1. In Fig. 9.23, A, B and C are three points on a circle with centre O such that ∠BOC = 30° and ∠AOB = 60°. If D is a point on the circle other than the arc ABC, find ∠ADC.

2. A chord of a circle is equal to the radius of the circle. Find the angle subtended by the chord at a point on the minor arc and also at a point on the major arc.

3. In Fig. 9.24, ∠PQR = 100°, where P, Q and R are points on a circle with centre O. Find ∠OPR.

4. In Fig. 9.25, ∠ABC = 69°, ∠ACB = 31°, find ∠BDC.

5. In Fig. 9.26, A, B, C and D are four points on a circle. AC and BD intersect at a point E such that ∠BEC = 130° and ∠ECD = 20°. Find ∠BAC.

6. ABCD is a cyclic quadrilateral whose diagonals intersect at a point E. If ∠DBC = 70°, ∠BAC is 30°, find ∠BCD. Further, if AB = BC, find ∠ECD.

7. If diagonals of a cyclic quadrilateral are diameters of the circle through the vertices of the quadrilateral, prove that it is a rectangle.

____________

### Set exercise 1
In the circle geometry exercises, what is the chord in the second exercise equal to?
### Set exercise 2
Reproduce the stretch of the circle geometry exercises from "1. In Fig. 9.23, A, B" through "20°. Find ∠BAC.", with "centre" renamed "center".
### Set exercise 3
Give what follows the last exercise shown in the circle geometry exercises.
The records that come after this point are from a different source.

### Entries
____________

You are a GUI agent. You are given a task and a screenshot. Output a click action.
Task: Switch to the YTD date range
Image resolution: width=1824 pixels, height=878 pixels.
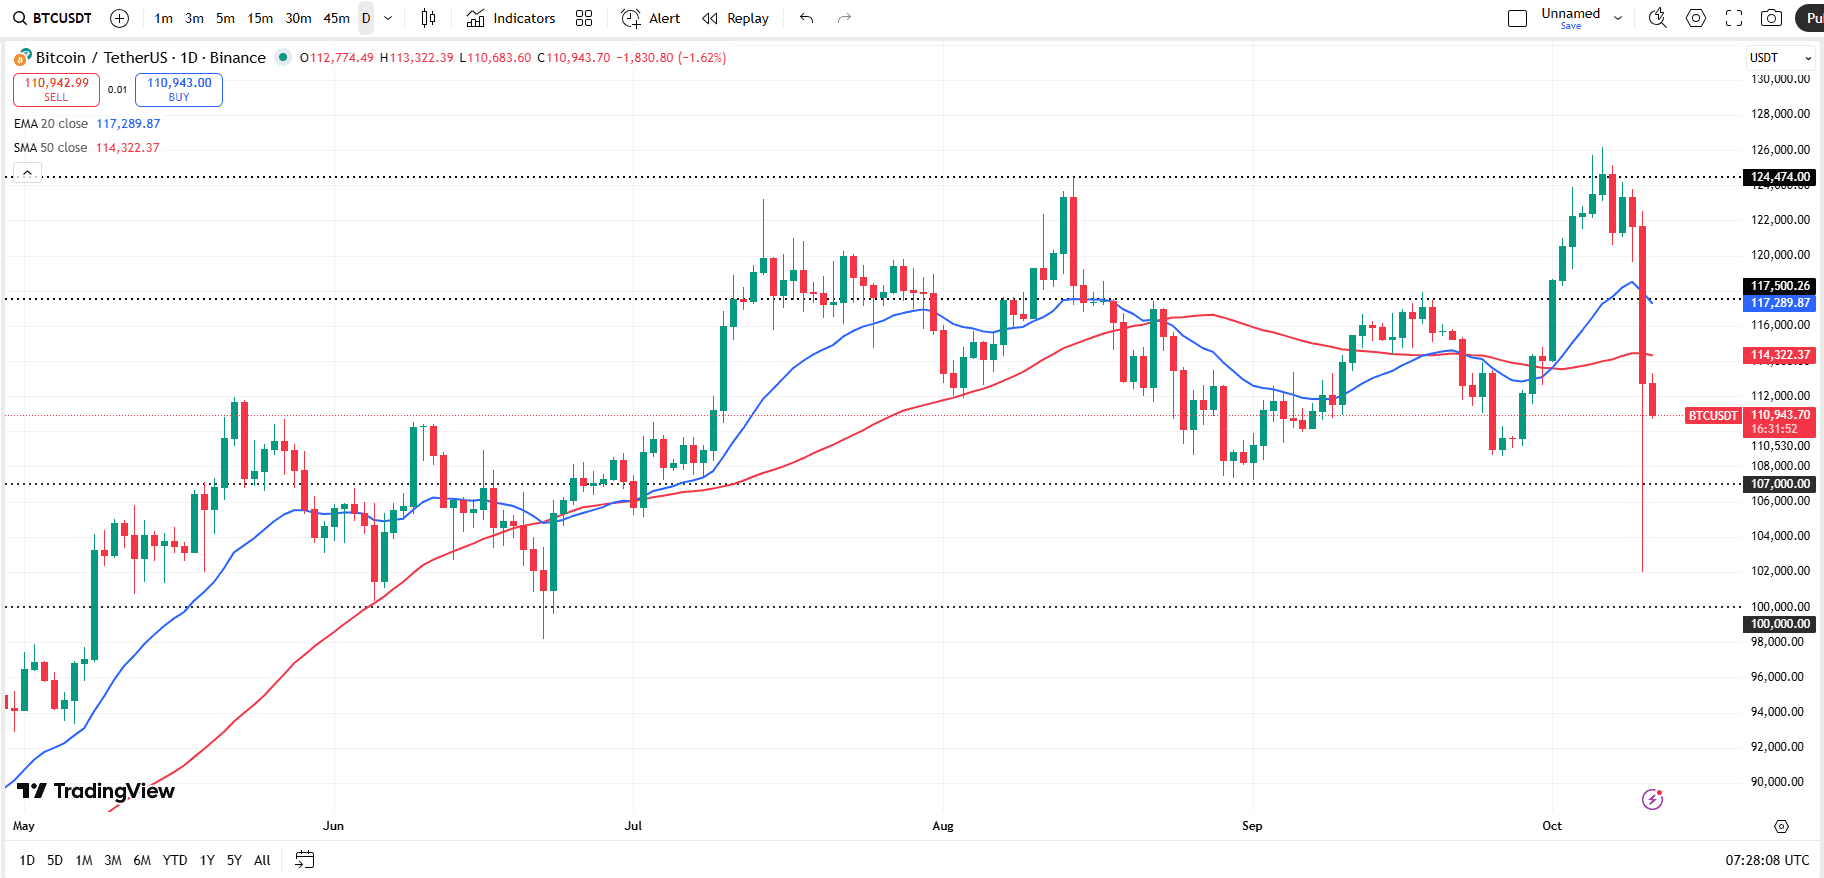pyautogui.click(x=175, y=860)
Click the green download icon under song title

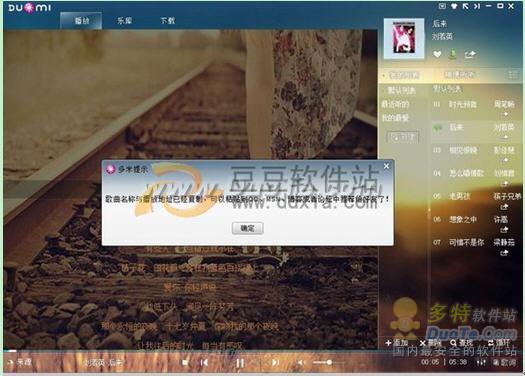[453, 54]
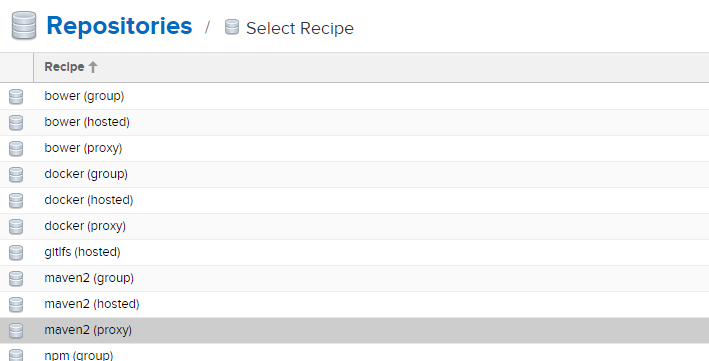This screenshot has width=709, height=361.
Task: Click the Select Recipe breadcrumb icon
Action: click(x=232, y=27)
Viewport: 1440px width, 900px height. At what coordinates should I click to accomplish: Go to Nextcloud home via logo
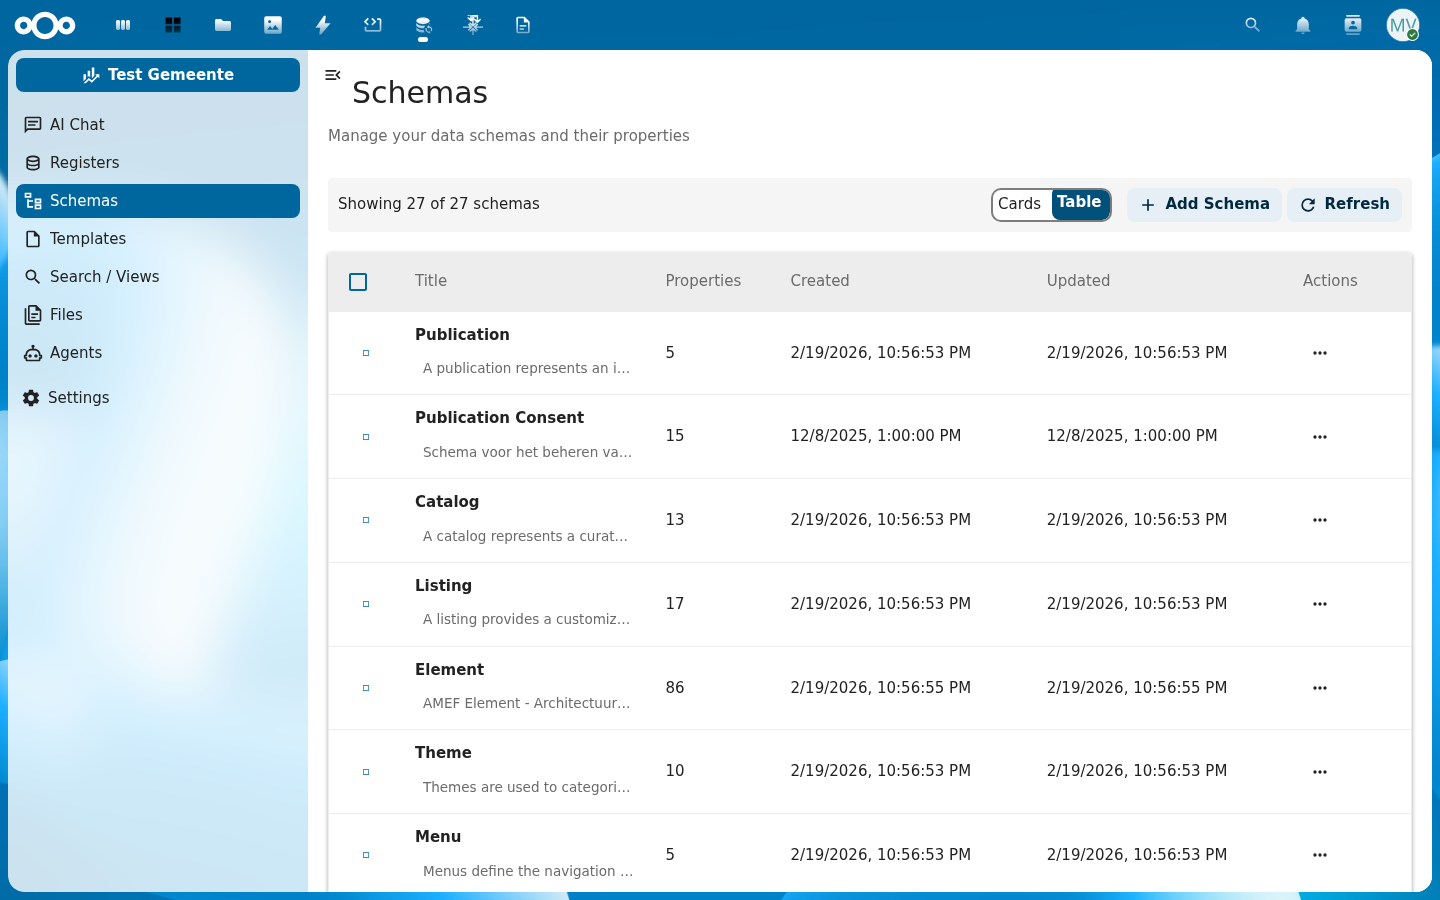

____________

### Exercise result 1
The radius of the circle.

### Exercise result 2
1. In Fig. 9.23, A, B and C are three points on a circle with center O such that ∠BOC = 30° and ∠AOB = 60°. If D is a point on the circle other than the arc ABC, find ∠ADC.

2. A chord of a circle is equal to the radius of the circle. Find the angle subtended by the chord at a point on the minor arc and also at a point on the major arc.

3. In Fig. 9.24, ∠PQR = 100°, where P, Q and R are points on a circle with center O. Find ∠OPR.

4. In Fig. 9.25, ∠ABC = 69°, ∠ACB = 31°, find ∠BDC.

5. In Fig. 9.26, A, B, C and D are four points on a circle. AC and BD intersect at a point E such that ∠BEC = 130° and ∠ECD = 20°. Find ∠BAC.

### Exercise result 3
8. If the non-parallel sides of a trapezium are equal, prove that it is cyclic.

9. Two circles intersect at two points B and C. Through B, two line segments ABD and PBQ are drawn to intersect the circles at A, D and P, Q respectively. Prove that ∠ACP = ∠QCD.

10. If circles are drawn taking two sides of a triangle as diameters, prove that the point of intersection of these circles lies on the third side.

11. ABC and ADC are two right triangles with common hypotenuse AC. Prove that ∠CAD = ∠CBD.

12. Prove that a cyclic parallelogram is a rectangle.